## EXERCISE BRIEF
Edit the items from the very beginning through the line that contains "coord(1533,493)", replacing "vertical" with "horizontal" and leaving everything else as it is. Leave the pictures out.
.....
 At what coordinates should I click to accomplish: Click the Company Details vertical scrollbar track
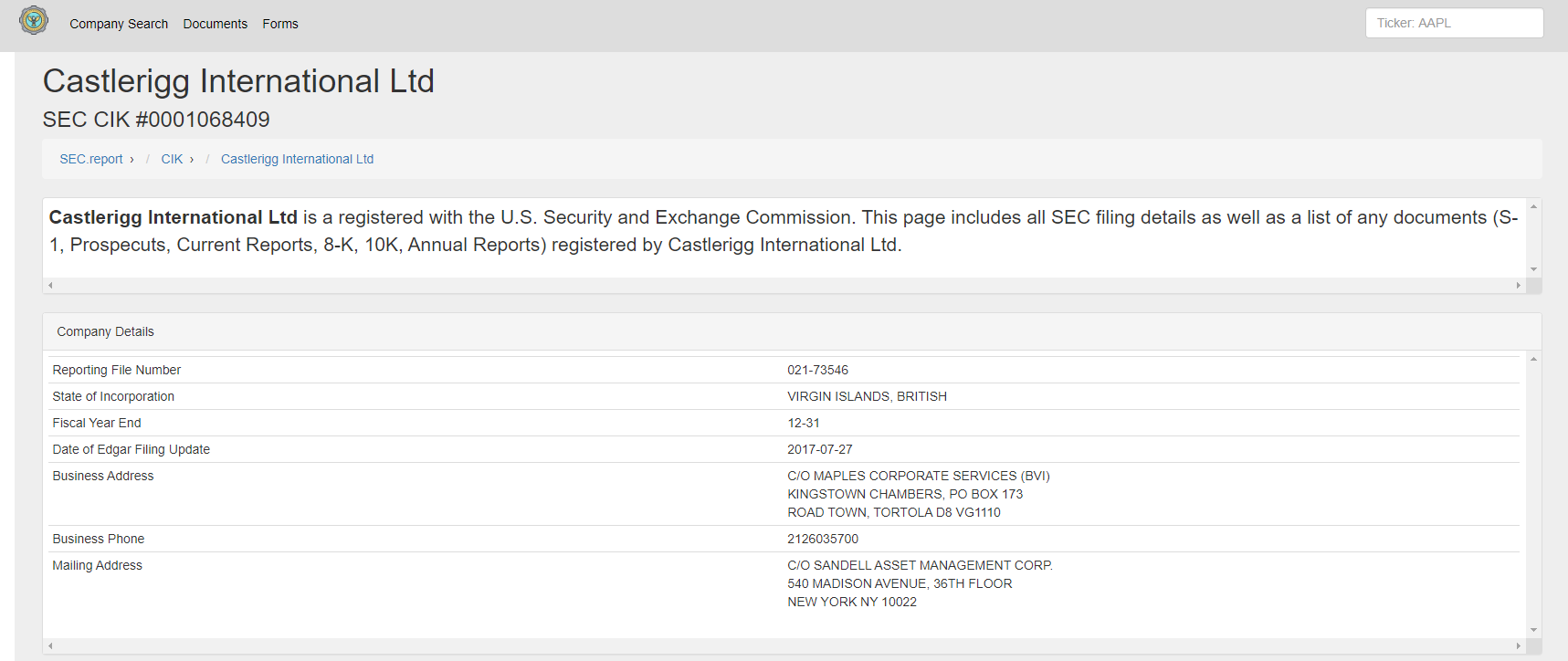coord(1533,493)
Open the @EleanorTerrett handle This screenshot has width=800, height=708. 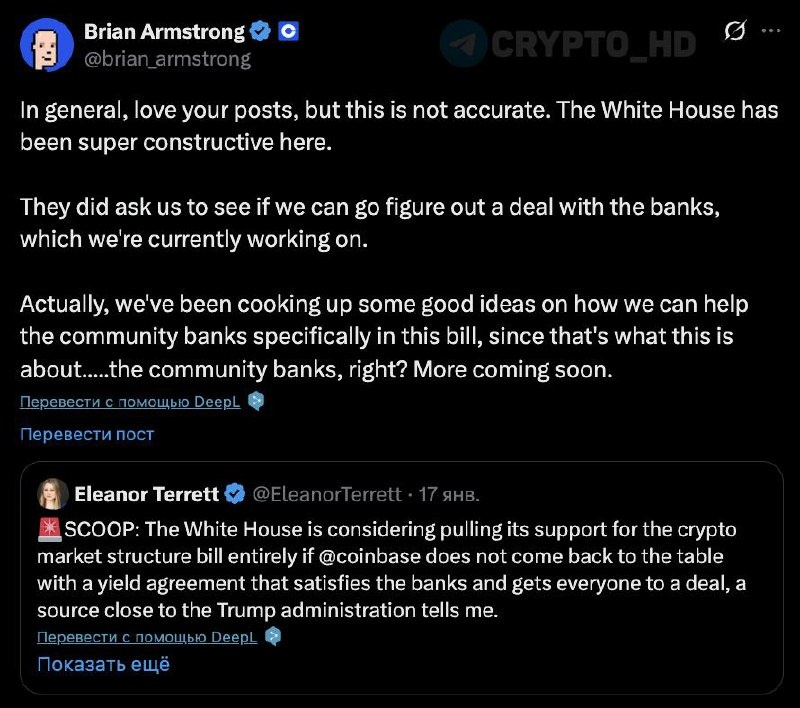pyautogui.click(x=326, y=494)
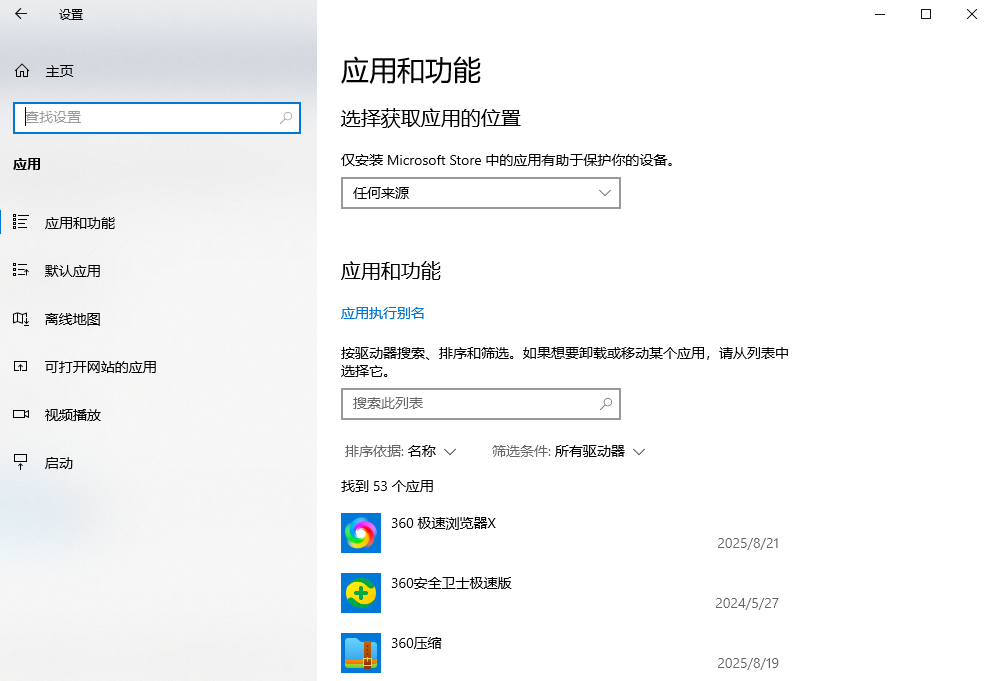Go back using the arrow button
The width and height of the screenshot is (988, 681).
point(20,15)
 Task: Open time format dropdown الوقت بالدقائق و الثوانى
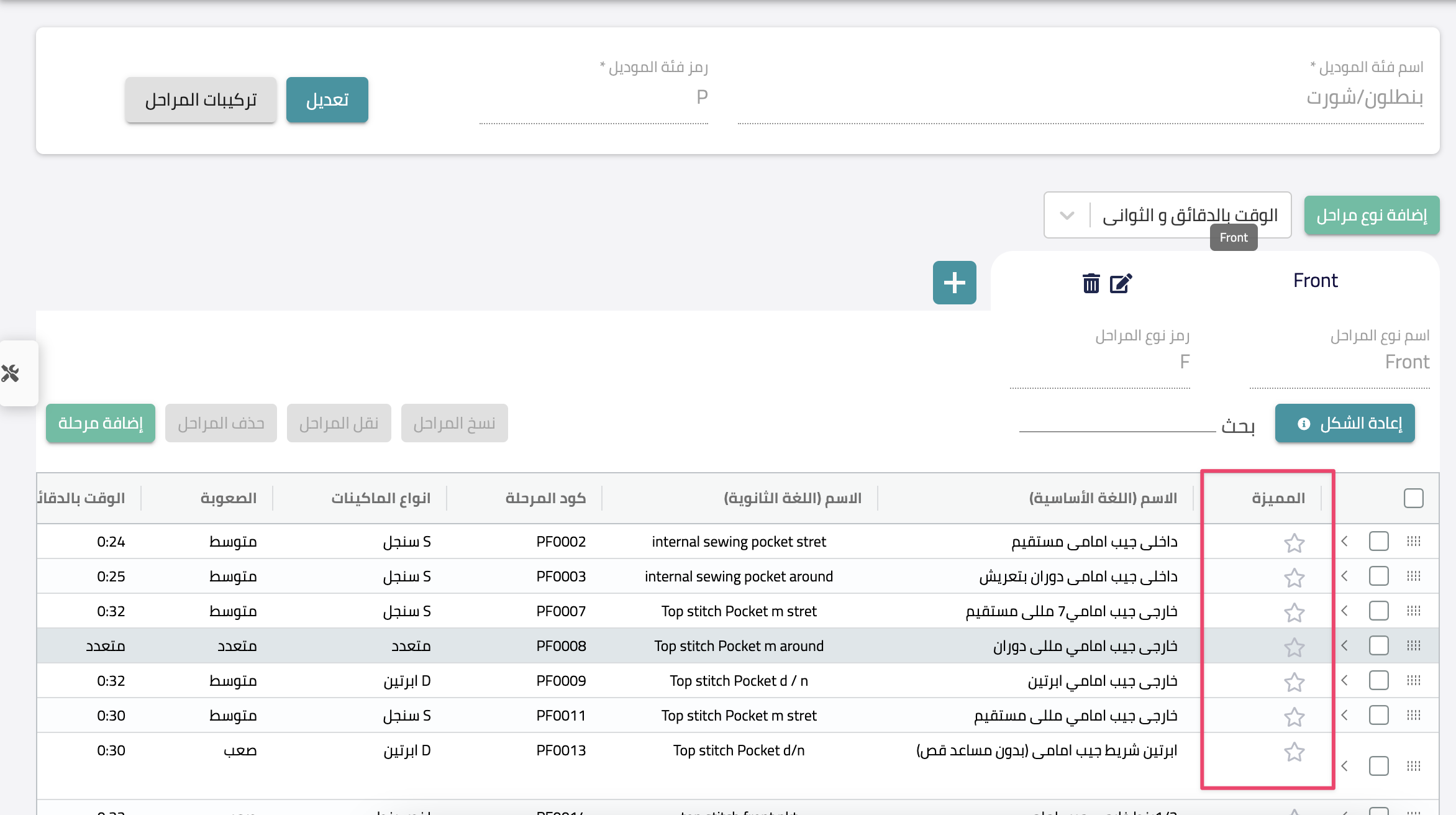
.....
## TASK SOLUTION
 At what coordinates should I click to accomplish: Click the Company Details horizontal scrollbar track
coord(1533,493)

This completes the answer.